══ Data for this task ══

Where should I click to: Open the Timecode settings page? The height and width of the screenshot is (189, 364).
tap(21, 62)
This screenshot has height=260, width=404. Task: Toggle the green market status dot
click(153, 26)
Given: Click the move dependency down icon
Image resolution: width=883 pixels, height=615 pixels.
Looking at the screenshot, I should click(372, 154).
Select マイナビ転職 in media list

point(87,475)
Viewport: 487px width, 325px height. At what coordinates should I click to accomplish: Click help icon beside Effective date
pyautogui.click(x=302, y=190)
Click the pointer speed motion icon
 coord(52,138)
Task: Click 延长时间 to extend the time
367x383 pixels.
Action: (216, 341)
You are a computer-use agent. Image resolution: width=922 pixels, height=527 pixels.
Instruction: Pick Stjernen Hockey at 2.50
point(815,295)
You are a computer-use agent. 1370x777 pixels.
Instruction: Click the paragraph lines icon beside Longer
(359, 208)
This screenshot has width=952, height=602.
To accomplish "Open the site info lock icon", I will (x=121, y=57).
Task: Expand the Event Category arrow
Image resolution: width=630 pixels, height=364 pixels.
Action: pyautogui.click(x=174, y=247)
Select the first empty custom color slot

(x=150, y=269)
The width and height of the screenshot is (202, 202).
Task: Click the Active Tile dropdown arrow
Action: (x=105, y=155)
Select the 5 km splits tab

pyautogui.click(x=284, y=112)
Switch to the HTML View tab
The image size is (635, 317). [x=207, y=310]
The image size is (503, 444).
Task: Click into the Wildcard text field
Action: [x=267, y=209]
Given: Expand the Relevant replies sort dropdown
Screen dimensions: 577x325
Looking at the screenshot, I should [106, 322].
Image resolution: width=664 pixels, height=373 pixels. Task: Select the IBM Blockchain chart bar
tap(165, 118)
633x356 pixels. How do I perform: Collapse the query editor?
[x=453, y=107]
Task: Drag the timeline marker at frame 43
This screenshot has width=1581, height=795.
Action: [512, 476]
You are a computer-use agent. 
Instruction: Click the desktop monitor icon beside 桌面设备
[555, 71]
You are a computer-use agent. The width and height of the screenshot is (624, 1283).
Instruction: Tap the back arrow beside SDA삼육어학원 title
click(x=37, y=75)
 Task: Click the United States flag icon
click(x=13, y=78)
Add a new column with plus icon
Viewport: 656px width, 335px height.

═══

### Exercise
Without altering a single word, set down all the entries again.

### Answer for the task
Where should I click to: Open the Timecode settings page? The height and width of the screenshot is (189, 364).
tap(21, 62)
This screenshot has height=260, width=404. Task: Toggle the green market status dot
click(153, 26)
Given: Click the move dependency down icon
Image resolution: width=883 pixels, height=615 pixels.
Looking at the screenshot, I should click(372, 154).
Select マイナビ転職 in media list

point(87,475)
Viewport: 487px width, 325px height. At what coordinates should I click to accomplish: Click help icon beside Effective date
pyautogui.click(x=302, y=190)
Click the pointer speed motion icon
 coord(52,138)
Task: Click 延长时间 to extend the time
367x383 pixels.
Action: (216, 341)
You are a computer-use agent. Image resolution: width=922 pixels, height=527 pixels.
Instruction: Pick Stjernen Hockey at 2.50
point(815,295)
You are a computer-use agent. 1370x777 pixels.
Instruction: Click the paragraph lines icon beside Longer
(359, 208)
This screenshot has width=952, height=602.
To accomplish "Open the site info lock icon", I will (x=121, y=57).
Task: Expand the Event Category arrow
Image resolution: width=630 pixels, height=364 pixels.
Action: pyautogui.click(x=174, y=247)
Select the first empty custom color slot

(x=150, y=269)
The width and height of the screenshot is (202, 202).
Task: Click the Active Tile dropdown arrow
Action: (x=105, y=155)
Select the 5 km splits tab

pyautogui.click(x=284, y=112)
Switch to the HTML View tab
The image size is (635, 317). [x=207, y=310]
The image size is (503, 444).
Task: Click into the Wildcard text field
Action: [x=267, y=209]
Given: Expand the Relevant replies sort dropdown
Screen dimensions: 577x325
Looking at the screenshot, I should [106, 322].
Image resolution: width=664 pixels, height=373 pixels. Task: Select the IBM Blockchain chart bar
tap(165, 118)
633x356 pixels. How do I perform: Collapse the query editor?
[x=453, y=107]
Task: Drag the timeline marker at frame 43
This screenshot has width=1581, height=795.
Action: [512, 476]
You are a computer-use agent. 
Instruction: Click the desktop monitor icon beside 桌面设备
[555, 71]
You are a computer-use agent. The width and height of the screenshot is (624, 1283).
Instruction: Tap the back arrow beside SDA삼육어학원 title
click(x=37, y=75)
 Task: Click the United States flag icon
click(x=13, y=78)
Add a new column with plus icon
Viewport: 656px width, 335px height.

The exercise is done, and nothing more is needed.